All of lore.kernel.org
 help / color / mirror / Atom feed
From: Michael Walle <michael@walle.cc>
To: Bjorn Helgaas <helgaas@kernel.org>
Cc: Jesse Brandeburg <jesse.brandeburg@intel.com>,
	Tony Nguyen <anthony.l.nguyen@intel.com>,
	linux-pci@vger.kernel.org, linux-kernel@vger.kernel.org,
	intel-wired-lan@lists.osuosl.org,
	Bjorn Helgaas <bhelgaas@google.com>,
	Paul Menzel <pmenzel@molgen.mpg.de>
Subject: Re: [PATCH v2] PCI: Fix Intel i210 by avoiding overlapping of BARs
Date: Thu, 23 Dec 2021 10:27:15 +0100	[thread overview]
Message-ID: <39ecedffaf8e2ee931379de7e2f7924f@walle.cc> (raw)
In-Reply-To: <20211221174808.GA1094860@bhelgaas>

Hi Bjorn,

Am 2021-12-21 18:48, schrieb Bjorn Helgaas:
> [+to Jesse, Tony for Intel advice;
> beginning of thread:
> https://lore.kernel.org/all/20201230185317.30915-1-michael@walle.cc/]
> 
> On Mon, Dec 20, 2021 at 06:43:03PM +0100, Michael Walle wrote:
>> ...
>> ping #4
>> 
>> In a few days this is a year old. Please have a look at it and
>> either add my quirk patch or apply your patch. This is still
>> breaking i210 on my board.
>> 
>> TBH, this is really frustrating.
> 
> You are right to be frustrated.  I'm very sorry that I have dropped
> the ball on this.  Thanks for reminding me *again*.
> 
> I think we agree that this looks like an I210 defect.  I210 should
> ignore the ROM BAR contents unless PCI_ROM_ADDRESS_ENABLE is set.  It
> would be great if an Intel person could confirm/deny this and supply
> an erratum reference and verify the affected device IDs.
> 
> It seems that when the BARs are programmed like this:
> 
>   BAR 0: 0x40000000 (32-bit, non-prefetchable) [size=1M]
>   BAR 3: 0x40200000 (32-bit, non-prefetchable) [size=16K]
>   ROM:   0x40200000 (disabled) [size=1M]
> 
> networking doesn't work at all and the transmit queue times out.
> 
> Linux assigns non-overlapping address space to the ROM BAR, but
> pci_std_update_resource() currently doesn't update the BAR itself
> unless it is enabled.
> 
> My proposal [1] worked around the defect by always updating the BAR,
> but there's no clue that this covers up the I210 issue, so it remains
> as sort of a land mine.  A future change could re-expose the problem,
> so I don't think this was a good approach.
> 
> Your original patch [2] makes it clear that it's an issue with I210,
> but there's an implicit connection between the normal BAR update path
> (which skips the actual BAR write) and the quirk that does the BAR
> write:
> 
>   <enumeration resource assignment>
>     ...
>       pci_assign_resource
>         pci_update_resource
>           pci_std_update_resource
>             if (ROM && ROM-disabled)
>               return
>             pci_write_config_dword      # ROM BAR update (skipped)
> 
>   pci_fixup_write_rom_bar               # final fixup
>     pci_write_config_dword              # ROM BAR update
> 
> In the boot-time resource assignment path, this works fine, but if
> pci_assign_resource() is called from pci_map_rom(), the fixup will not
> happen, so we could still have problem.

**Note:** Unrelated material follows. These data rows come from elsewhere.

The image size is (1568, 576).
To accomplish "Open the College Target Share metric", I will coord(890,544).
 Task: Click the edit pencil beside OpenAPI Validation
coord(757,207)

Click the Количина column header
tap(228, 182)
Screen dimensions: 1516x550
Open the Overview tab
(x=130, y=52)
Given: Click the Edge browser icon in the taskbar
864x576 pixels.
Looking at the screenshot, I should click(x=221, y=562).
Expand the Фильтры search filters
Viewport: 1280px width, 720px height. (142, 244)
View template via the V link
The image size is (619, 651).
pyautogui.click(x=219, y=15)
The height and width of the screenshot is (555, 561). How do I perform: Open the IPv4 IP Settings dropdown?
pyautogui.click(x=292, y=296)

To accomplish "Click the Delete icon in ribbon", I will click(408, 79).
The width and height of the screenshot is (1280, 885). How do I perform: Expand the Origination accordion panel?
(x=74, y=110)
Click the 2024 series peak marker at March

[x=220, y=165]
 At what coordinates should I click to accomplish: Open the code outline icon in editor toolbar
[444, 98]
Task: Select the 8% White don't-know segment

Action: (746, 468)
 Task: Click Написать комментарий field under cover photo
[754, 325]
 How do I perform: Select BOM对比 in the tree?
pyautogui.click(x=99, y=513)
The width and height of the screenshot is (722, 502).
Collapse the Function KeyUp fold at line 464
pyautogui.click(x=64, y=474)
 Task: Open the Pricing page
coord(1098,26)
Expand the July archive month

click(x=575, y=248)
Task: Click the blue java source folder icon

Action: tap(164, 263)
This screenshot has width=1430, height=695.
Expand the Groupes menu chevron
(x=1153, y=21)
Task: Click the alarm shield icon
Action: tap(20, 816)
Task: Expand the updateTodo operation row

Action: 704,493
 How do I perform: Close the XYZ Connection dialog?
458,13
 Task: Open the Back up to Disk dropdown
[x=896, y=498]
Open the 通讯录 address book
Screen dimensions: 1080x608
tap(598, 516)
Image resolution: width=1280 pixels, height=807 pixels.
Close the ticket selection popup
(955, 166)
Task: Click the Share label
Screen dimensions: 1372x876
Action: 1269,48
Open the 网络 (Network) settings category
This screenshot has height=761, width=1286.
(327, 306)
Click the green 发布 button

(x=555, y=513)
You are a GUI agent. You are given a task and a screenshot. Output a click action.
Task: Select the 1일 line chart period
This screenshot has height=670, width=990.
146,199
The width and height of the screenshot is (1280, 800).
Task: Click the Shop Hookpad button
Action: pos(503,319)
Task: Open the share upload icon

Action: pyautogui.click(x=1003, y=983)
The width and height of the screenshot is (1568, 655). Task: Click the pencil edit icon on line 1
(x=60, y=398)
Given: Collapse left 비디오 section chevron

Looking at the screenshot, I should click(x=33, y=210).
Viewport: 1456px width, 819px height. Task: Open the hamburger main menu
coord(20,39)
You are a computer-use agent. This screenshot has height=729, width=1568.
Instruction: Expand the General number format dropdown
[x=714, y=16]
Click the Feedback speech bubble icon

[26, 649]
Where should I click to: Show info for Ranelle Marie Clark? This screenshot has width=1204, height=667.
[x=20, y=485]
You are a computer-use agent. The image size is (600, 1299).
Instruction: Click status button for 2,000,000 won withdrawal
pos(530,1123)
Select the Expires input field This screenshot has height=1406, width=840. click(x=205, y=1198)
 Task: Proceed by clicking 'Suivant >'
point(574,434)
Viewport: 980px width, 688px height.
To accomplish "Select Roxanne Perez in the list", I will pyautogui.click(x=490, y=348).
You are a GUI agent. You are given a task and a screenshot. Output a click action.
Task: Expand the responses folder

I'm not sure I follow. pci_map_rom() should work fine. That was also
the workaround IIRC, that is, enable the rom via sysfs. pci_map_rom()
will call pci_enable_rom(), which should be the same as the fixup.
If memory serves correctly, that is where I shamelessly copied the
code from ;)

btw. the problem is not in pci_assign_resource() which assigns the
correct offsets, but that they are not written to the PCI card.
Eg. see lspci:

# lspci -s 2:1:0 -v
0002:01:00.0 Ethernet controller: Intel Corporation I210 Gigabit Network 
Connection (rev 03)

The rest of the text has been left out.